Nigdy w życiu nie słyszałem, żeby Amerykanie pokładali nadzieję w Europie

Poseł do Parlamentu Europejskiego Bernard Guetta opowiada o swoim spotkaniu w Waszyngtonie z wysokim rangą przedstawicielem administracji Trumpa, zwolennikiem nieliberalnych reżimów i alternatywnych prawd. I z demokratami, dla których Europa jest bastionem wolności – tu demokracja może rozpocząć swoją kontrofensywę.

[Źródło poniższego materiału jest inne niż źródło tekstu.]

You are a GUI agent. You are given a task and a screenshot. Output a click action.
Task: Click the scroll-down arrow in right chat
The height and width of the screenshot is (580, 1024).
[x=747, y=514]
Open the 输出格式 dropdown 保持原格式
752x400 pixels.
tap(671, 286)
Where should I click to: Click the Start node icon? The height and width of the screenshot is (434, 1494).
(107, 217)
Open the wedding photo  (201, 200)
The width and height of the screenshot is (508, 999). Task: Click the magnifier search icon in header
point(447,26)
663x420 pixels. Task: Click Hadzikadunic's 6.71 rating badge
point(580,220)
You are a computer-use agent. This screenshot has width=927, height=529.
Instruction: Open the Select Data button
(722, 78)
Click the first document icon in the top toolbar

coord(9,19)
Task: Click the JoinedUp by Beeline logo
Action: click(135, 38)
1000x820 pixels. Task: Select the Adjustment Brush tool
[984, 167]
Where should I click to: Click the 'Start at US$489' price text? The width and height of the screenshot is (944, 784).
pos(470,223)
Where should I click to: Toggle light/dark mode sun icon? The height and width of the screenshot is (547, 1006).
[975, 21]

Poczułem się źle. Kiedy wysoki rangą urzędnik nowej amerykańskiej dyplomacji wyjaśnił mi w swoim biurze w Waszyngtonie, że zagrożenie dla europejskich demokracji nie bierze się z tego, co nazwałem „rosyjską autokracją”, ale z ich wnętrza, ich cenzury, unieważnienia wyborów w Rumunii i represjonowania przeciwników politycznych, początkowo myślałem, że to zły sen. Ale nie.

Byłem w Departamencie Stanu, przyjęty jako poseł do Parlamentu Europejskiego, na siódmym piętrze, gdzie pracują decydenci, a ten nowo przybyły, bliski współpracownik Białego Domu właśnie powiedział mi w obecności pół tuzina swoich współpracowników, że Putin jest mniej niebezpieczny dla Europy niż sami Europejczycy. Nie śniłem. Usłyszałem m.in., że Donald Trump robi wszystko, by przywrócić pokój na Ukrainie, i że niezrozumiałe jest, dlaczego słowo „pokój” budzi tak wielką odrazę u Europejczyków.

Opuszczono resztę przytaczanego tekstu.